**TEXT TO READ**
** Begin **

# Eastern Diamondback Rattlesnake



## jason308 (Apr 15, 2007)

Got some pics of this diamondback this weekend....He should be ready to shed in the very near future.....

This first pic is my favorite....











You could walk right by him and never see him.....


----------



## Hoss (Apr 15, 2007)

Now with this one, I'm saying I need more lens.  200mm is closer than I want to be.  Very nice captures.   Thanks for sharing em.

Hoss


----------



## 60Grit (Apr 15, 2007)

Great pics, thanks.

I bet all of these snakes are really getting cranky with the cold weather and being about to shed.

Not part of their natural routine.


----------



## FERAL ONE (Apr 15, 2007)

i really really really want to see a diamondback in the wild!!! thanks for sharing!!!


----------



## bigswamp (Apr 15, 2007)

scooter1 said:


> Great pics, thanks.
> 
> I bet all of these snakes are really getting cranky with the cold weather and being about to shed.

** End **

**DATA BLOCK**
** Begin **

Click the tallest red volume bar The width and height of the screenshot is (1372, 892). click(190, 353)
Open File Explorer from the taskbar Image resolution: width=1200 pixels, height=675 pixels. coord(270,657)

** End **

**GIVEN INSTRUCTION**
Set down the entire rattlesnake forum thread above word for word, from its title to its final line.

**EXERCISE RESULT**
# Eastern Diamondback Rattlesnake



## jason308 (Apr 15, 2007)

Got some pics of this diamondback this weekend....He should be ready to shed in the very near future.....

This first pic is my favorite....











You could walk right by him and never see him.....


----------



## Hoss (Apr 15, 2007)

Now with this one, I'm saying I need more lens.  200mm is closer than I want to be.  Very nice captures.   Thanks for sharing em.

Hoss


----------



## 60Grit (Apr 15, 2007)

Great pics, thanks.

I bet all of these snakes are really getting cranky with the cold weather and being about to shed.

Not part of their natural routine.


----------



## FERAL ONE (Apr 15, 2007)

i really really really want to see a diamondback in the wild!!! thanks for sharing!!!


----------



## bigswamp (Apr 15, 2007)

scooter1 said:


> Great pics, thanks.
> 
> I bet all of these snakes are really getting cranky with the cold weather and being about to shed.